E é uma experiência para continuar?
É uma experiência para continuar, sim!
Que projetos tens no futuro próximo? Tanto no papel de realizadora, como no papel de atriz. Tanto no cinema, como no teatro.
Como realizadora, continuo a desenvolver projetos com a minha produtora, com quem tenho estado a desenvolver algumas coisas. Vou começar a desenvolver a minha primeira longa-metragem, para a qual tive apoio do ICA [Instituto do Cinema e do Audiovisual]. Como atriz, ainda faltam estrear alguns filmes que foram filmados em 2019 e início de 2020, mesmo ali resvés pandemia. Falta estrear um filme do Gonçalo Galvão Teles [“Nothing Ever Happened”]. Falta estrear se calhar o filme do Júlio Alves [“A Arte de Morrer Longe”]. O filme do Hugo Vieira da Silva, que é uma curta [“A Perfeição”]. Um filme que esteve agora em competição no Festival de Locarno, da Salomé Lamas, que se chama “Hotel Royal”. E neste momento estou a desenvolver mais projetos em teatro, a estrear ainda este ano.
Tens estado muito ocupada.
Sim! [risos]
Para terminar, gostava de te perguntar sobre filmes que tenhas visto recentemente. Lembras-te de algum filme que viste nos últimos tempos, que tenhas gostado muito e que recomendarias aos nossos leitores?
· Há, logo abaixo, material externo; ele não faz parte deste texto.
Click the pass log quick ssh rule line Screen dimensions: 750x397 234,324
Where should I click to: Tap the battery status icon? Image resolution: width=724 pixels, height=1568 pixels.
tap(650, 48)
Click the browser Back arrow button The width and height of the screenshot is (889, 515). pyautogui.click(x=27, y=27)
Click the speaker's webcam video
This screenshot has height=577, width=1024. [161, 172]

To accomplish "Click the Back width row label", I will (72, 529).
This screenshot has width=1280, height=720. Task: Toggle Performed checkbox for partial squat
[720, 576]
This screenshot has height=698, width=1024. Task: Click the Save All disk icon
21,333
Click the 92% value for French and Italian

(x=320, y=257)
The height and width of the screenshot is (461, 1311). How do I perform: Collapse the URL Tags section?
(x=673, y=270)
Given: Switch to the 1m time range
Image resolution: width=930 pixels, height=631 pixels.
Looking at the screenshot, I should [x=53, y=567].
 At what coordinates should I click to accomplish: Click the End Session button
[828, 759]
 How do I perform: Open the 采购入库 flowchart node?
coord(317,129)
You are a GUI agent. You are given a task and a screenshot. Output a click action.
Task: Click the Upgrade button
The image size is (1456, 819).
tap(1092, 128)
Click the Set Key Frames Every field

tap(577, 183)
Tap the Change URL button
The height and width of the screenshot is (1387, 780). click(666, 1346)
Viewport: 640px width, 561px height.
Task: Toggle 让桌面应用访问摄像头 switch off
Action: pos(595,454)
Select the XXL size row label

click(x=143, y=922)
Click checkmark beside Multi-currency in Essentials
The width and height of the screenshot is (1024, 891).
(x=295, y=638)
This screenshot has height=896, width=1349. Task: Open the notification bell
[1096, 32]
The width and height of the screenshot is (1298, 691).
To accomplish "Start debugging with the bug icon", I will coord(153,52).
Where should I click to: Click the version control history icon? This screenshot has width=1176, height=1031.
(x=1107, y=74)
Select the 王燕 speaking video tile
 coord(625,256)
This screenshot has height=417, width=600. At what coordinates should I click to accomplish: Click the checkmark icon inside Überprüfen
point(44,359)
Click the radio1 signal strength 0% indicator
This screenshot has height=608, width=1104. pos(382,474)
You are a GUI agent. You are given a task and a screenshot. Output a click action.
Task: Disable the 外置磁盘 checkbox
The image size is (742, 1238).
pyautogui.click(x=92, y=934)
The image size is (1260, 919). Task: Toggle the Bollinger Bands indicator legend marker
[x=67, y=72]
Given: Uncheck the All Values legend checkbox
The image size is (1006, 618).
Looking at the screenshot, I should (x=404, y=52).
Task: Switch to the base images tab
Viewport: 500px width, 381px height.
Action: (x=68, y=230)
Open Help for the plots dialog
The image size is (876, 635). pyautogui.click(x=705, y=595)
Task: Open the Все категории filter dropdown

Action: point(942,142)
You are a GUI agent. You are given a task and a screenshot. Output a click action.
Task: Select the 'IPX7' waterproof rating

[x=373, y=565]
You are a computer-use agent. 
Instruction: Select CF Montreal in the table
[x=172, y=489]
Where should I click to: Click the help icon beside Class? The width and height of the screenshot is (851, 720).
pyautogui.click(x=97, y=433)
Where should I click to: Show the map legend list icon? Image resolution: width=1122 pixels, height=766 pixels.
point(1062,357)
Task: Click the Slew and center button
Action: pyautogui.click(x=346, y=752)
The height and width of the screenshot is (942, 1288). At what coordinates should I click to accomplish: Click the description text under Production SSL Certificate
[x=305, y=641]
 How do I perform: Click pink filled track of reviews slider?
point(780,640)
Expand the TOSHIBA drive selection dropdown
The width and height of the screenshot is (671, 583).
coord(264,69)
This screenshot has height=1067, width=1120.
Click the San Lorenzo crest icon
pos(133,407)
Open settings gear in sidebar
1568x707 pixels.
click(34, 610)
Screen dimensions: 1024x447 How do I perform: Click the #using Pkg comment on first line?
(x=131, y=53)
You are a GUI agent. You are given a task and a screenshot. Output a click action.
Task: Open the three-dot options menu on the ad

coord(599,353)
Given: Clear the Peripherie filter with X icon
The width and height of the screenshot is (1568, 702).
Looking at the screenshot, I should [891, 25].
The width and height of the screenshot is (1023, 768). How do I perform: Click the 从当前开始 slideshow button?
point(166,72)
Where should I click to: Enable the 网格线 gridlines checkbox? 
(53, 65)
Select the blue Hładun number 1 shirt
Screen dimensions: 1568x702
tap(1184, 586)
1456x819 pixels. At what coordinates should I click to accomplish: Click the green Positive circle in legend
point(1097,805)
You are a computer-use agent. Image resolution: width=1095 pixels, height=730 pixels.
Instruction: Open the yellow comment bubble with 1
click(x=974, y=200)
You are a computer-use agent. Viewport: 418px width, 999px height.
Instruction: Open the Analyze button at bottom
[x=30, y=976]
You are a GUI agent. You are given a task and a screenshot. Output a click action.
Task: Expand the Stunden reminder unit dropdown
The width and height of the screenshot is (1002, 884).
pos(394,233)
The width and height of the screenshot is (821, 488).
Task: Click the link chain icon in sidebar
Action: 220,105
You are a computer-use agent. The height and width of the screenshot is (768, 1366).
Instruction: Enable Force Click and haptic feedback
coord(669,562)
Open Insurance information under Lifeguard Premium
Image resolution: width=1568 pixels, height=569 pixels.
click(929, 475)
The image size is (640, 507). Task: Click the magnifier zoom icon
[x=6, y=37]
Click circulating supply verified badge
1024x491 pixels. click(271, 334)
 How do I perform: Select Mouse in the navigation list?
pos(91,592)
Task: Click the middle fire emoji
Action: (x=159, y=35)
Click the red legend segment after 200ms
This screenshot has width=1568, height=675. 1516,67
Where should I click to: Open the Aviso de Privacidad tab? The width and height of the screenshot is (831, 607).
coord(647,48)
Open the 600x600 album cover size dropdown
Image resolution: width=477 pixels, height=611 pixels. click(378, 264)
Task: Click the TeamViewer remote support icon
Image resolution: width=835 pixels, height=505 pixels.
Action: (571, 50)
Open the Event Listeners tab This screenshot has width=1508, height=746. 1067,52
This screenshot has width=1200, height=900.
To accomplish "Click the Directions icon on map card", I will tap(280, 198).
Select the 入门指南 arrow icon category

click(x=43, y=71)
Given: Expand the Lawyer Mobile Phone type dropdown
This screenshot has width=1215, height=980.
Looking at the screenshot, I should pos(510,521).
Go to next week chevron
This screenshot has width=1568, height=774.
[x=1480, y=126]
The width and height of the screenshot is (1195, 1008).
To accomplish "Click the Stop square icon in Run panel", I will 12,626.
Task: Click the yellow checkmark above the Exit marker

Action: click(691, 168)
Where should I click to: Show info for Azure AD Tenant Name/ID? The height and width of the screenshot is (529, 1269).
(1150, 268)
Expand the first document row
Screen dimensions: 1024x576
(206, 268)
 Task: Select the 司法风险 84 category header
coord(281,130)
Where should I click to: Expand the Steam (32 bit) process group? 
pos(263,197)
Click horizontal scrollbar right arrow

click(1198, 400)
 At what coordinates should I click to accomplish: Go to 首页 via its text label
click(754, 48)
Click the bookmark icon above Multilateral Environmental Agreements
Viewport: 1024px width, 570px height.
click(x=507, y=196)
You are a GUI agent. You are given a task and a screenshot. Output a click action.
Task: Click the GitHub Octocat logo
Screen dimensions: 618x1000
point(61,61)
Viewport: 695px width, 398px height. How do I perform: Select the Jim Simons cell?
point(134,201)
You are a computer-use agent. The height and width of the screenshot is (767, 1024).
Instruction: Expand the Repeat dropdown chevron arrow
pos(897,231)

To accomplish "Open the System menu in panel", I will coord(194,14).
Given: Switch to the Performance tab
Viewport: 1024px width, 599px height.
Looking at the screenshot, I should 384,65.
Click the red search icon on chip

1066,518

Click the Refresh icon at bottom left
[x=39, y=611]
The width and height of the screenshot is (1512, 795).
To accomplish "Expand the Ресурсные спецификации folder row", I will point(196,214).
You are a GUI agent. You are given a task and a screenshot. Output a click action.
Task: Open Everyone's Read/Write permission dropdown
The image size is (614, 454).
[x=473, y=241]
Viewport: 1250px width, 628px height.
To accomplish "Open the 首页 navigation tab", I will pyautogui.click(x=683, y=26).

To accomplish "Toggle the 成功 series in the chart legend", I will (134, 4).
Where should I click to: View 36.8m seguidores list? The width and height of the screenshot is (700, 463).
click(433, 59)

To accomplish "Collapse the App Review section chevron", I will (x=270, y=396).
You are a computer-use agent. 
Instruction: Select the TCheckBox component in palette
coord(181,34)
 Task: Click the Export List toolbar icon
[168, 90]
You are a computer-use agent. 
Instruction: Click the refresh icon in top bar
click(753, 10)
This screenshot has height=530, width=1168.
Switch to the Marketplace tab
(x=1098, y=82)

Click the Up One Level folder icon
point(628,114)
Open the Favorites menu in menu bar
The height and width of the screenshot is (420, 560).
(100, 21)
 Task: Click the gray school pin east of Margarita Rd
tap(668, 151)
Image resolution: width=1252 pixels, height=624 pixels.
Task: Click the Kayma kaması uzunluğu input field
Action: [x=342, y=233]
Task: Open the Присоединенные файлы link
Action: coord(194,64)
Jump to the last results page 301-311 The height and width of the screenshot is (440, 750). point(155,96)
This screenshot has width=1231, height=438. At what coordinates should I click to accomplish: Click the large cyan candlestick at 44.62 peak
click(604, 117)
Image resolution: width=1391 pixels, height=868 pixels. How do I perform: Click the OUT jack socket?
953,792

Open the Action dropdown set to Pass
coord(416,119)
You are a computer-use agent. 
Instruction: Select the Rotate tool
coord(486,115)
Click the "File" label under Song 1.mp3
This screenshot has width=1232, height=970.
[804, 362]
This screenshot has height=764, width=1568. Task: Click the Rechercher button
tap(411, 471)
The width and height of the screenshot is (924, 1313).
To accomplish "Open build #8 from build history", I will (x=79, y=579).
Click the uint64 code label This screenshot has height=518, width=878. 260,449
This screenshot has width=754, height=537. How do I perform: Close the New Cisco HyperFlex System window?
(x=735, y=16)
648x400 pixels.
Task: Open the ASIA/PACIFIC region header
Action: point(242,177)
Confesso que ultimamente têm sido mais séries… Vou recomendar o “Titane”, de uma realizadora, a Julia Ducournau. Venceu agora a Palma de Ouro no Festival de Cannes. Parece-me um filme muito curioso e com um olhar muito feminista, muito arrojado, que ao mesmo tempo faz lembrar outros filmes, como o “Crash” (1996) do David Cronenberg. Estou muito curiosa com o filme, que [estreou] dia 7 de outubro. Aconselho as pessoas irem ver.